Dude, where's my job?
Wondering if your job could get outsourced globally? There is a new book out this month called Winning Strategies, Secrets to Clinching
Multi Million-Dollar Deals. It is
written by Anirban Dutta and Hetzel Folden, global sourcing professionals whose
big deals made headline news over the last decade, including companies like
SanDisk, Raytheon, Motorola, Citigroup, British Telecom, and Qantas
Airlines. Winning
Strategies is a guide book on the best practices to send domestic jobs
overseas, but it is a significant read for more than just how to off-shore
jobs.
What is most compelling is the novel approach that India
Inc., and other global sourcing companies (including IBM, HP, CSC, Accenture,
and Satyam) take to align goals with U.S. major corporations to close
deals. It is common today for these
global sourcing providers to pay the
customer $10MM cash upfront, then write in a 65% operational savings contract guarantee,
including incentives and financial penalties based on the customer hitting the
bottom line target. The multi
million-dollar contracts are for five to ten year periods.
Couple these deals with a highly populated, technically
trained workforce, who is hungry and working for less then one-tenth of his
American counterpart. Top it off with
the financial wizards at the multi-national corporation that route business
transactions through different international subsidiaries depending on which
country has the most favorable tax rate.
And you have the new world of business process outsourcing.
The outsourcing customers are the industry leaders, the
multi-nationals, who show the way. To
compete, what do you think smaller companies will do? They will manufacture in China, Vietnam,
Sales and Support will be in the Philippines,
Tech Support and Operations will be in India,
Logistics will be out of Mexico,
and Finance will have a war room in Switzerland. "Goodbye America, goodbye Middle Class," a
toast from the Chief Executive hiding in his home office.
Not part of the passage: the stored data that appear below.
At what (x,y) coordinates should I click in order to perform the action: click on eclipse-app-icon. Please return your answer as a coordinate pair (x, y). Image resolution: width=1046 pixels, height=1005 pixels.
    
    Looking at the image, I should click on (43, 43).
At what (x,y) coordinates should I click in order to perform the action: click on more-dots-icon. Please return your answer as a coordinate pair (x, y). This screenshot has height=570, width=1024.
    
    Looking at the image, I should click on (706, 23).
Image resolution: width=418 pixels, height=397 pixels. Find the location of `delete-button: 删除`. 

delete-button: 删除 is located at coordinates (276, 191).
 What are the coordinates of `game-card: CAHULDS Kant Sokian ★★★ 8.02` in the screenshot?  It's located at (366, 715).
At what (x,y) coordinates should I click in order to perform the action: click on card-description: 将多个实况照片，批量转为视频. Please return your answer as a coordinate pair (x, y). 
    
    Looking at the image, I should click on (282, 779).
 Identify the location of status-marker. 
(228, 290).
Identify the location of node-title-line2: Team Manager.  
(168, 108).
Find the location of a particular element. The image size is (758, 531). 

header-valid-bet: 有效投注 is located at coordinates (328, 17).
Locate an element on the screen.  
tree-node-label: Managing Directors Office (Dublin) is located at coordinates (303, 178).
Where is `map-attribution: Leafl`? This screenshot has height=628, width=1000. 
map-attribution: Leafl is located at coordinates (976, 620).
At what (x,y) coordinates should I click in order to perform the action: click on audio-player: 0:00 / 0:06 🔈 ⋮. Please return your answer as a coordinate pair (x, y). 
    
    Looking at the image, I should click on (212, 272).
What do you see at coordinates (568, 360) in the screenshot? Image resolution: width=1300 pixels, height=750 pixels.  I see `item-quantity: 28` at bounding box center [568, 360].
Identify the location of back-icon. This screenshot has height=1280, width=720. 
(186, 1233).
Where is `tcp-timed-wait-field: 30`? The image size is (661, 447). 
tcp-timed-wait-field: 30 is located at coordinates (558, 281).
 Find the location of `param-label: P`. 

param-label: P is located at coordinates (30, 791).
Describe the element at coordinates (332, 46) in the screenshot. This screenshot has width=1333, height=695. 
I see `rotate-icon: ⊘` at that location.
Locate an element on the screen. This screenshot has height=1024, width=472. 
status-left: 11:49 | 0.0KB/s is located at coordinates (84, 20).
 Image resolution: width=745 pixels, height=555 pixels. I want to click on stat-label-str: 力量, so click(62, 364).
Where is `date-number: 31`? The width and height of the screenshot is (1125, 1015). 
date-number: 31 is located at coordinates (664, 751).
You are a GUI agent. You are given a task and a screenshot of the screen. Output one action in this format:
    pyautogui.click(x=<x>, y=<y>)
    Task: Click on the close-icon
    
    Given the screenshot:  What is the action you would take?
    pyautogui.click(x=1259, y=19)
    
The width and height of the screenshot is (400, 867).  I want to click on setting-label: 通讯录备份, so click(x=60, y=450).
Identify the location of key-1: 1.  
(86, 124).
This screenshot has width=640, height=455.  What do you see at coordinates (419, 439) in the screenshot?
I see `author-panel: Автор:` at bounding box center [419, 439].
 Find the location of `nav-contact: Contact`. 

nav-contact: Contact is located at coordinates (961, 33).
Winning Strategies is a how-to guide to finding,
structuring, closing and managing complex international multi-process
outsourcing deals. Messieurs Dutta and
Folden are the global sourcing deal maker's equivalent of a NFL's Super Bowl
Quarterback MVP. They are part of an
elite Big Deals Group, who put deals together for our largest US companies.
This instruction book is significant because it will serve
as a leading indicator of how all types of outsourcing agreements will be
structured from here going forward. New
agreements between customer and provider will include a section for sharing
risk and reward. The ROI promises have
become guarantees written into the contract with financial penalties if missed
and incentives if surpassed. Vested Outsourcing®,
as mentioned in my previous article here, is no longer a theory. Any potential outsourcing customer who is
reading this now knows, will expect, and will get, these terms. In the big picture, the winning outsourcing
companies will be the ones who manage to give the best value, lowest total cost, highest quality and the highest
return on net assets. (from: Winning Strategies p. 213)
For the small and mid-size companies with a national product
or brand (outsourcing customers), keep in mind what I tell you in every
issue. The choice of supply chain
partners, which you are one link, is a fundamental part of your business plan
and highest efficient execution is critical.
That is why supply chain tools that offer real-time actionable intelligence
and visibility into the supply chain are a business requirement. That is why the winning distributors and
retailers, who are thriving in the current economic downturn, are the ones who make
data transparent for supply chain partners.
See previous article here.
One of the topics that Anirban devotes an entire chapter is
working with third party advisors. Third
party advisors (TPA) are often industry veterans that can align technology with
business drivers. They are used
extensively in the big deal process.
They are brought in and paid for by the outsourcing customers as a
friendly guide to manage the evaluation, contract process and sometimes
governance of the deal. Anirban mentioned
his personal preference of working with TPAs.
He even recommends them into his existing accounts. When working with a TPA in new deals Anirban
discovered that the deal almost always closed.
Also, the more detailed the TPA is in their structure generally means a
better deal for all parties.
{We (the GTBP.org) are a third party advisor (TPA) in supply
chain, community management, and business process space (including EDI
outsourcing).}
Winning Strategies goes into detail of the life cycle of the
deal, as well as instruction on putting together a winning team, working with
third party advisors, and how to structure agreements. It is a must read for any outsource service
provider or company looking to use or who are already using an outsourced
service provider. You need to know how
the game is played, to play the game.
For the folks who lose their jobs to an off-shore employee,
you must evolve with change. It is a
global economy and you will have to find your position in it. What happened to the Okies in John
Steinbeck's The Grapes of Wrath? They
moved, starved or learned to drive a John Deere tractor. I can go on about how Americans and the U.S. are set up
to fail but that is a topic for another article. "Who can we shoot?" (Chapter 5).